Two poems by Nathan Kemp

Lonely Isn’t Right

My heart should be doing handsprings.
There should not be a hollowness

in my stomach. My thirsty soul tries to melt snow
on the stove. The same smell of wet clothing.

The morning is getting on in shambles
I haven’t room for. The numbness begins

to grow inside me. I hadn’t said that for a long time,
but now I say it automatically,

like a precarious nerve struck over and over. I call
not very loudly because I need to conserve my strength.

A secret part of me likes my body, as if
it were some alien instrument to be used

to its precise limit. There is magic in my pace
to test it. I take to the woods in winter,

ice granules sprouting silver in the sun.
I feel a wild rush when I know I’m not in a bad spot.

I clear snow from stumps and fallen trees
or stamp little holes in the snow to sit in.

This blood in my ears is only a sound, a loud
plunk I struggle to get out of my head.

It is most unnoticeable when I do not feel it.
An angling shaft of sunlight brings it out.

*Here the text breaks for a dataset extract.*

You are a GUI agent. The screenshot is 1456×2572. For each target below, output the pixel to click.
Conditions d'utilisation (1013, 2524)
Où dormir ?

The world falls away, leaving only a fierce singing
within me, an unuttered music that overflows

everywhere that I am alone in. There’s a craziness
at the finish and it’s contagious.

 

 

For the Moose at Brainard Lake

A light bulb goes off,
and then, whatever.

The February sun
is already signaling

its bluebird intentions,
the first formal

treeless expanse of lesser
peaks and valleys.

The wind is just about
anywhere, but barely

able to extinguish
a birthday candle.

You don’t need to take
a truck to see it.

Drowning is no issue.
On water, you must overcome

friction. On snow
you encounter little

resistance. You get
a taste of water lily

when the wind fills in,
like a parachute slowing the descent.

 

 

 

 

Nathan Kemp was born in 1990. He is the author of two chapbooks, Animals of the New World (H_NGM_N BKS, 2015) and Gnomic Verse (Dream Horse Press, forthcoming). He is an associate editor at H_NGM_N BKS and a poetry editor for Barn Owl Review. He lives in Denver, Colorado.